» Description of the task:
Could you restate all of the records exactly, leaving out the pictures?

Recorded data:
-- -- --

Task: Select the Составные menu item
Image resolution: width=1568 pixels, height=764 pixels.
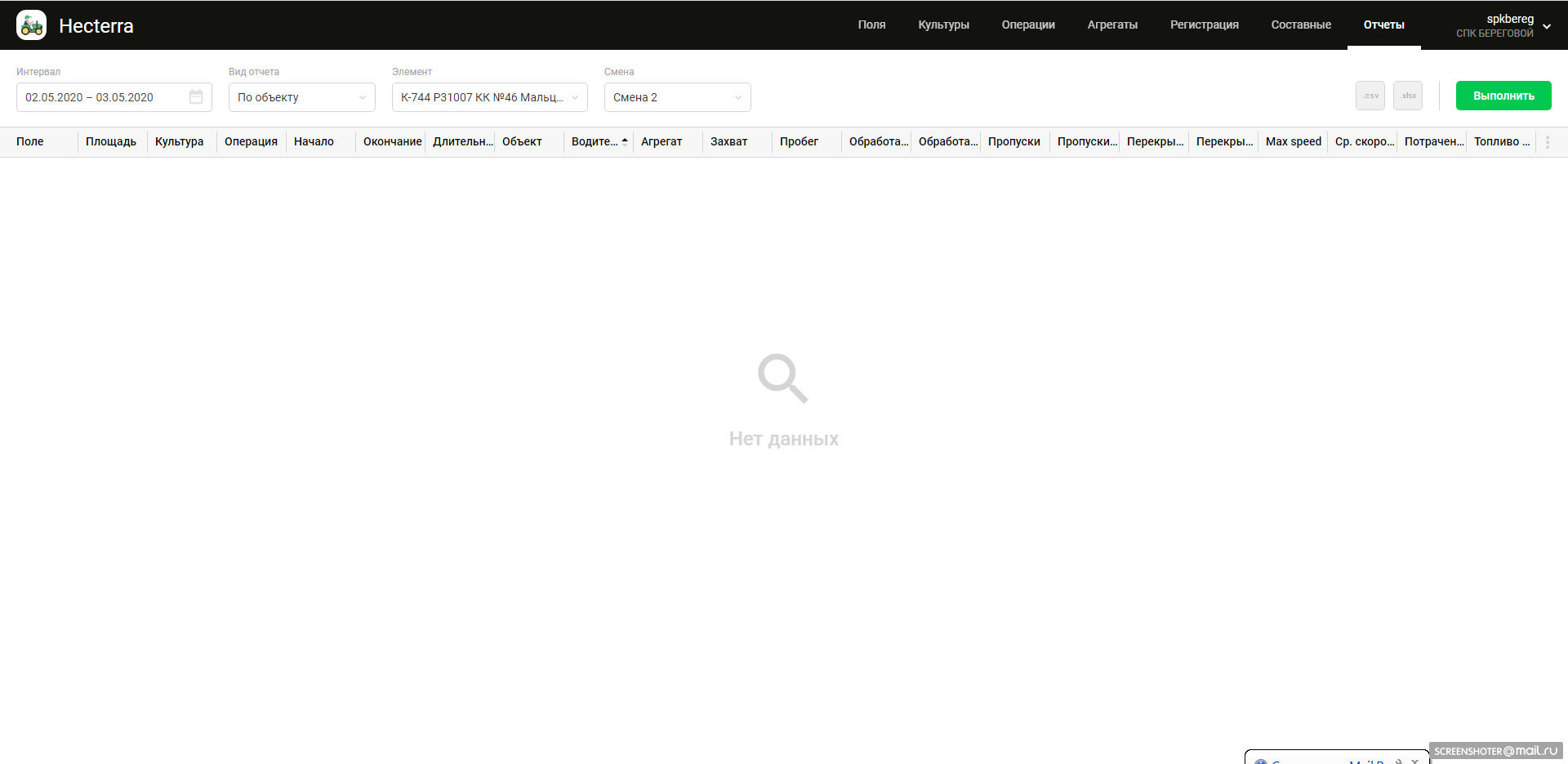Action: (1301, 25)
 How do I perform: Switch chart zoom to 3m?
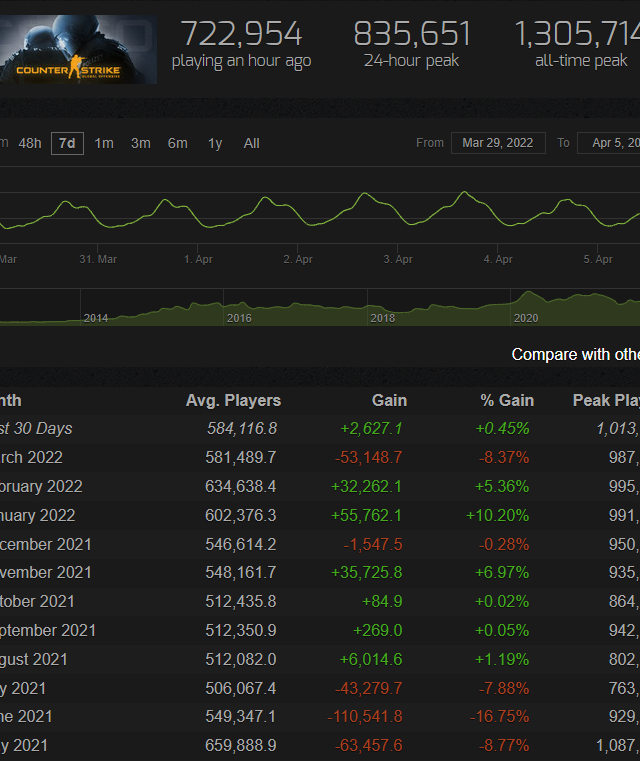pyautogui.click(x=141, y=143)
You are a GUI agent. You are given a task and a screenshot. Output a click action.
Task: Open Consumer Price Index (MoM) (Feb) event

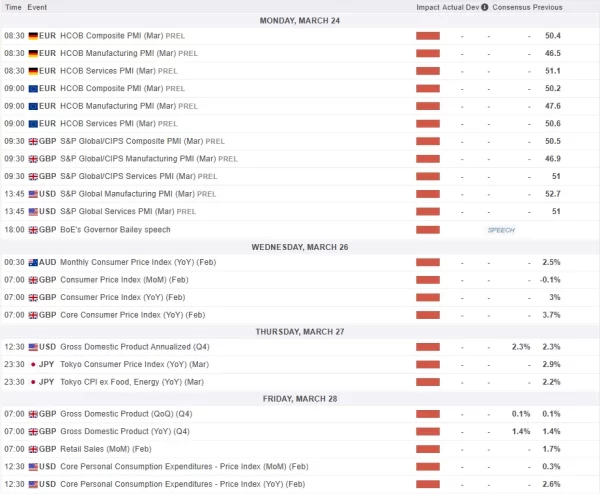click(x=124, y=280)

-- -- --

» Result of the exercise:
Task: Select the Составные menu item
Image resolution: width=1568 pixels, height=764 pixels.
Action: (1301, 25)
 How do I perform: Switch chart zoom to 3m?
pyautogui.click(x=141, y=143)
You are a GUI agent. You are given a task and a screenshot. Output a click action.
Task: Open Consumer Price Index (MoM) (Feb) event

click(x=124, y=280)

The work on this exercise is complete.